Love blooms, decorum dies

April 05, 1994|By Kevin Cowherd

One unfortunate by-product of the warm weather is that the sidewalks, parks and outdoor cafes are again filling with young lovers, who are surely the most annoying people on the planet.

With hormones raging at full throttle, they feel compelled to publicly announce their lust by entwining in passionate embraces at outdoor concerts or groping at each other during long, soulful walks on the boardwalk.

Or they might be found in the midway at the state fair, furiously grinding their lips into each other, oblivious to the fact that there are upward of 500 people staring at them, including the heavily tattooed operator of the "World's Largest Rat!" booth.

Often, when I see young lovers engaged in this sort of steamy behavior, I'm tempted to yell: "Hey, how about taking that to a cheap motel where it belongs!"

But of course I say no such thing, as so many of the young these days, in addition to being purposeful and humorless, carry automatic weapons.

Of all the young lovers, the most irritating variety is surely the Hand-Holding Couple From Hell.

This is the pimply-faced young man and woman who, whether sauntering through a pleasant arboretum or a busy shopping mall, make it clear via a flinty-eyed stare to approaching pedestrians that the union of his sweaty hand and hers cannot be broken.

As far as these people are concerned, it is the responsibility of others to go around them. Because if either were to drop the other's hand, even for a moment, to allow someone to pass, their relationship would surely wither and die.

If pedestrians fail to get out of their way, things can really get ugly.

I have seen 75-year-old grandmothers with blue hair wander innocently between a Handholding Couple From Hell and get yoked off their feet in as vicious a move as one would find in professional roller derby.

I have seen elementary school children in shopping malls clothes-lined from behind by the HCH, only to wind up in neck braces for 4 to 6 weeks, the tiny muscles in their upper torsos dTC reduced to the consistency of yogurt and their faith in the older generation hopelessly shattered.
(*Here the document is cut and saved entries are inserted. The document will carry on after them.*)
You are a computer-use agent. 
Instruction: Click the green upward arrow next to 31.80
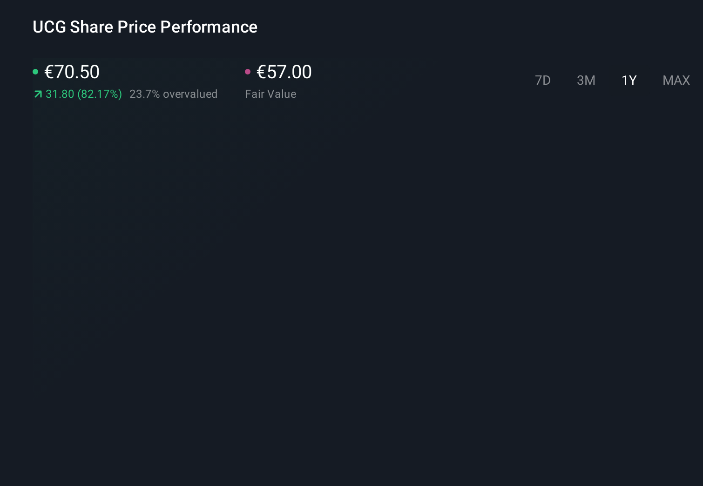[x=38, y=94]

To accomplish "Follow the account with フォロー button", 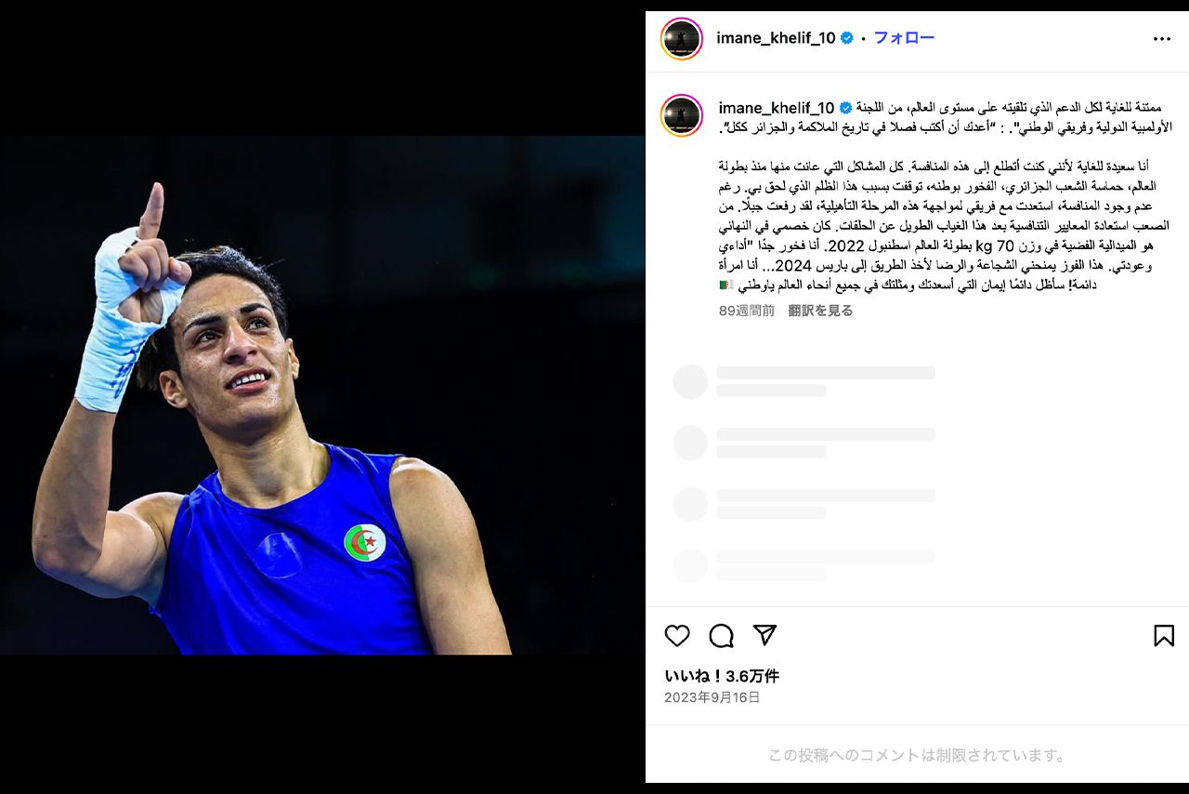I will pyautogui.click(x=904, y=38).
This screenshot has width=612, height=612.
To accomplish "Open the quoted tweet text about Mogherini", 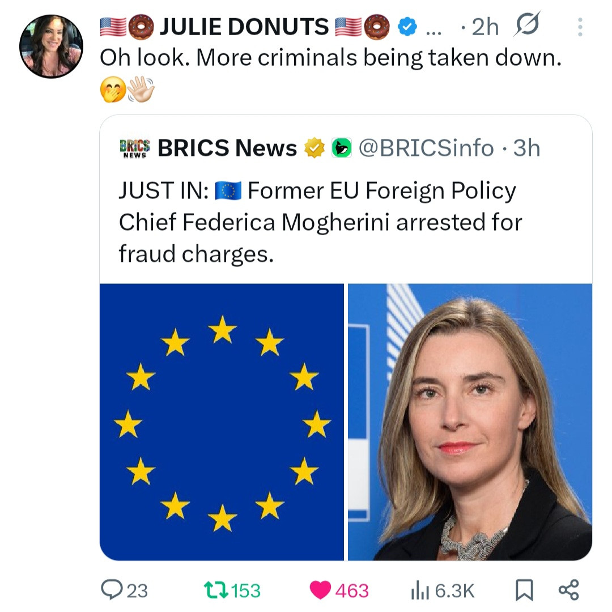I will click(320, 222).
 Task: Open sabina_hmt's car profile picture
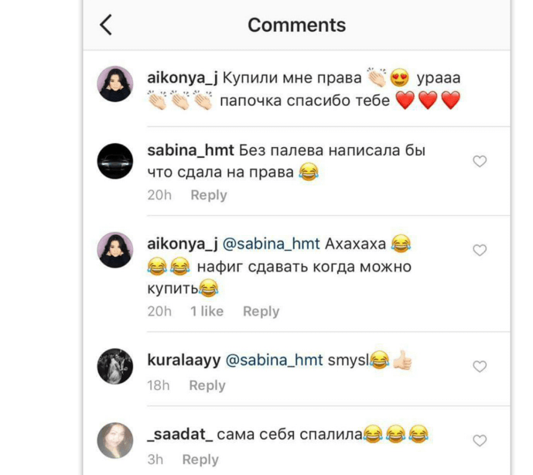pyautogui.click(x=115, y=161)
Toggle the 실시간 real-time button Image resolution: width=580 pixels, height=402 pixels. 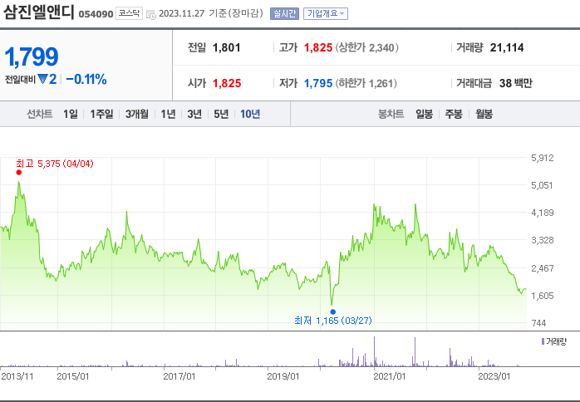[x=284, y=14]
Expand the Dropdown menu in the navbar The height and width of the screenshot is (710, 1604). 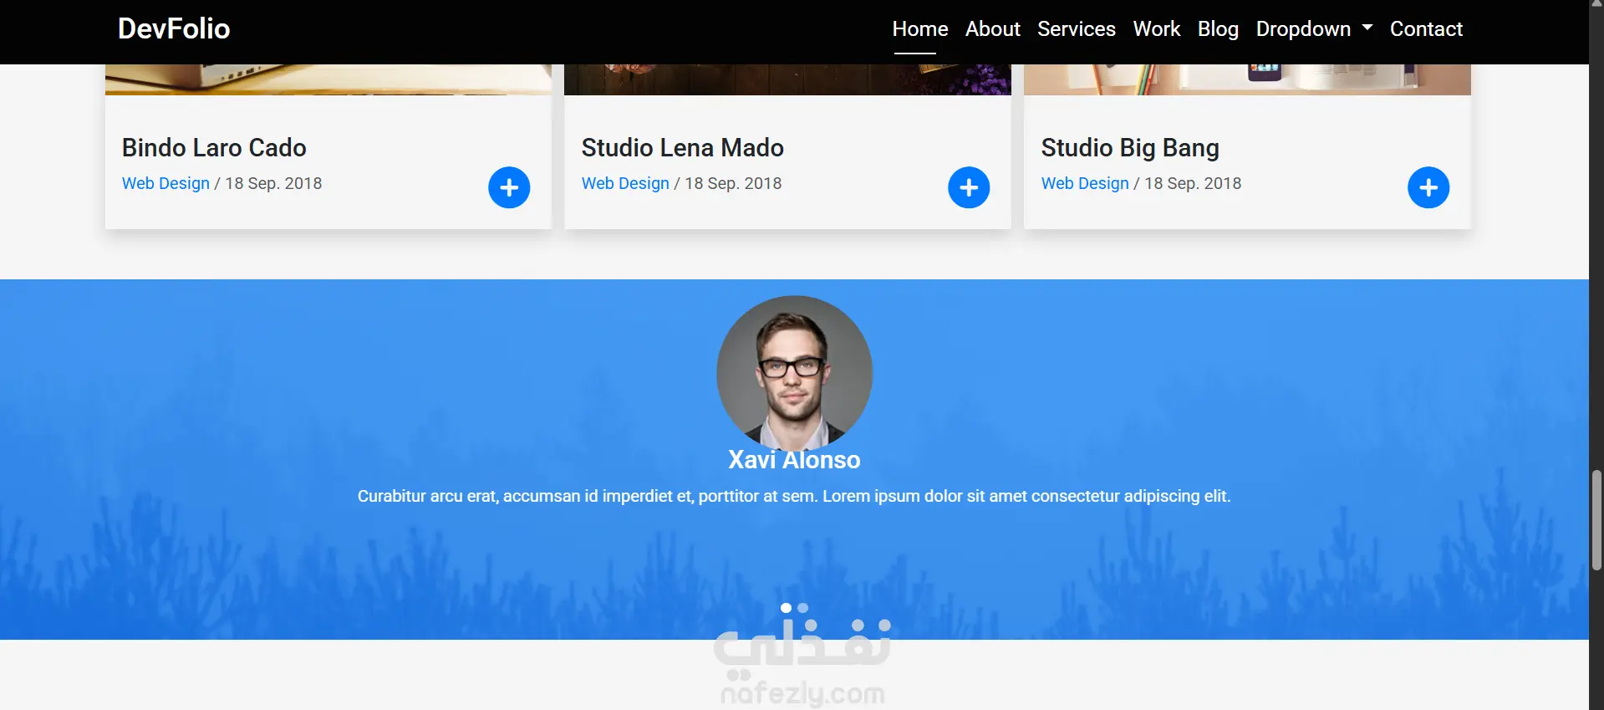[1314, 29]
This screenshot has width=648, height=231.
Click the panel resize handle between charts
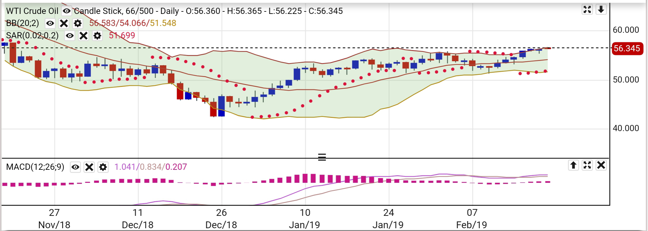322,157
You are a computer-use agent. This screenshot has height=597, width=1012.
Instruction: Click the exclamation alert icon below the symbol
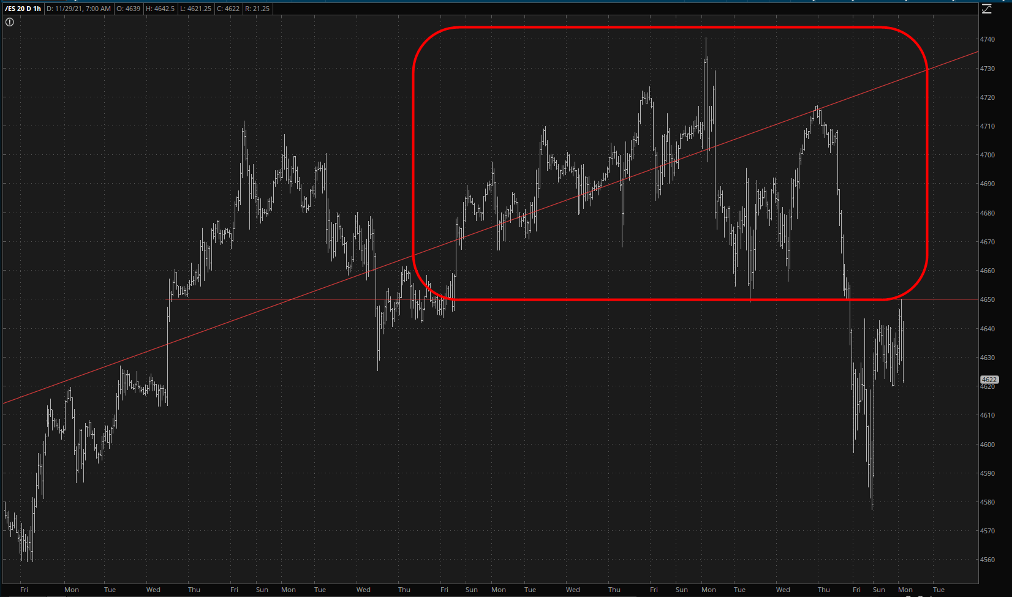click(x=10, y=22)
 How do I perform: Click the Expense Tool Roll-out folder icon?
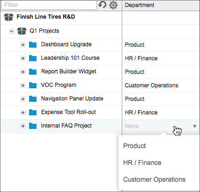(x=33, y=113)

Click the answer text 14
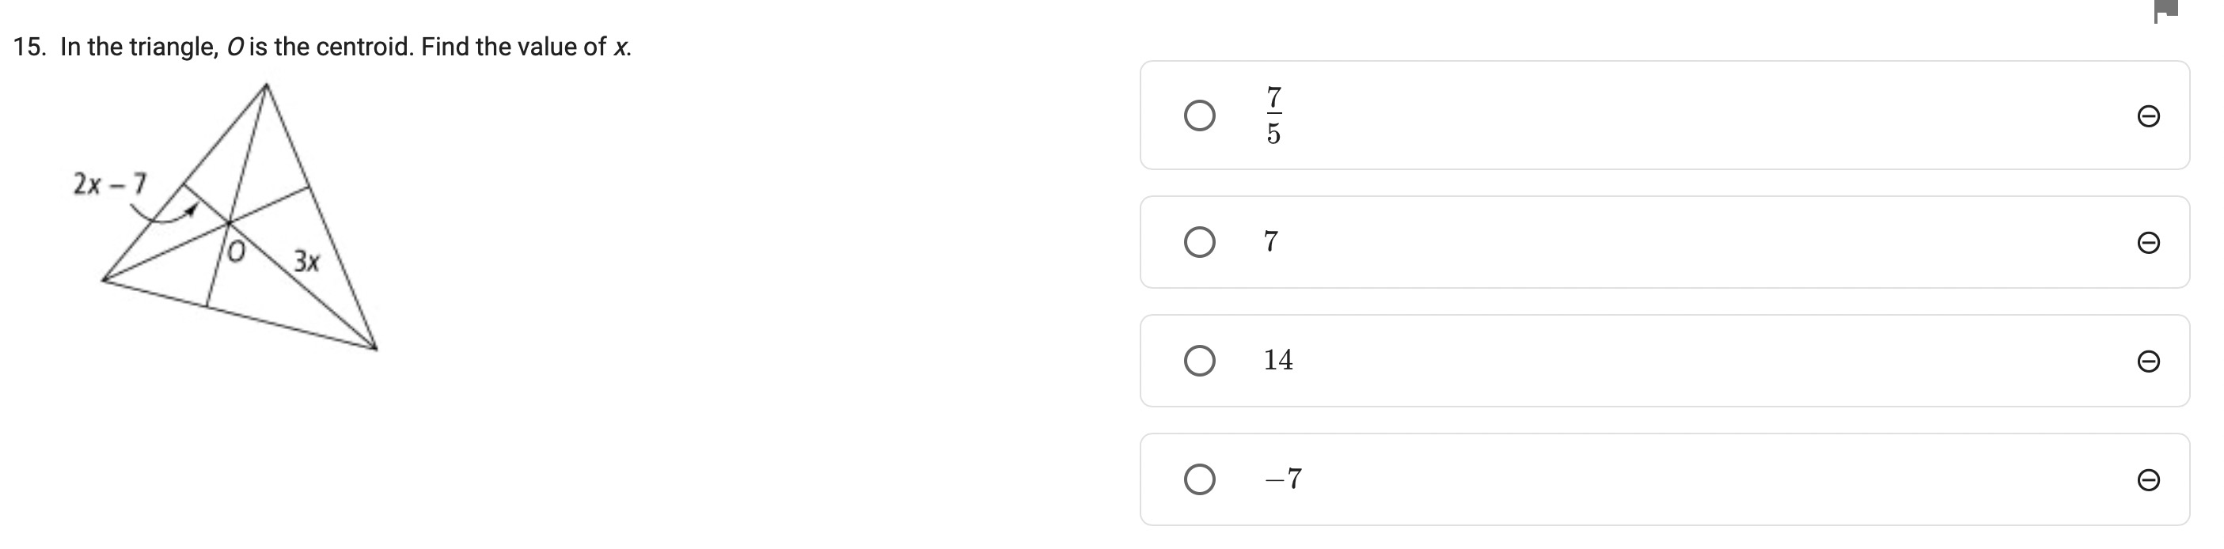pos(1279,360)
Once, in a crowded airport, I even saw an HCH refuse to unlink hands for the golf-cart-like vehicle transporting a woman with a hip cast to her plane.

Me, I would have thrown that cart into first gear, stomped on the accelerator and plowed right through the two nitwits, with any luck catching a part of their clothing in the wheel and dragging them several hundred yards down the concourse.

But the driver of the vehicle -- a Quaker, perhaps, or an aspiring seminarian -- showed far more restraint.

He waited patiently for the crowd to thin and went around the couple, doing nothing more than shooting them a dirty look as he drove by.

Not that the HCH noticed -- they were too busy gazing soulfully into each other's eyes and trampling the cute toddler in Oshkosh overalls who had unknowingly wandered into their path.

I don't know what became of the little boy; there was a good deal of shouting going on from his alarmed parents, but I had a plane to catch.

Another particularly irritating breed of young lovers is the couple who insist on feeding each other in public.

At a wharfside restaurant recently, I spotted one such couple feeding each other hot dogs, despite the obvious fact that both had arms and hands that appeared to be in working order.

The whole gooey tableau went something like this: First the man would cram his hot dog -- which, by the way, was piled about three stories high with chili, sauerkraut, onions, you name it -- into her mouth while the two giggled.

Then he would stare deeply into her eyes, sigh, and murmur: "God, you're beautiful!" somehow ignoring the large mustard stain now visible on her nose.

The young woman was even more goofy, hard as that is to imagine.

I say this because after she gave the young man a bite of her hot dog, she would reach over with a napkin, catch the onions that had dribbled down his chin and -- here's where it really gets sickening -- PUT THEM BACK IN HIS MOUTH!

Yes! In his mouth! Can you imagine!

Then the two would giggle hysterically again, an unnerving high-pitched giggle suggesting a chipmunk on helium.

A normal person would be forgiven for wondering why the two didn't simply eat their own hot dogs, thus sparing passers-by the whole disgusting spectacle of chewed onions falling from a man's mouth.

I'm sorry, but that's just not right.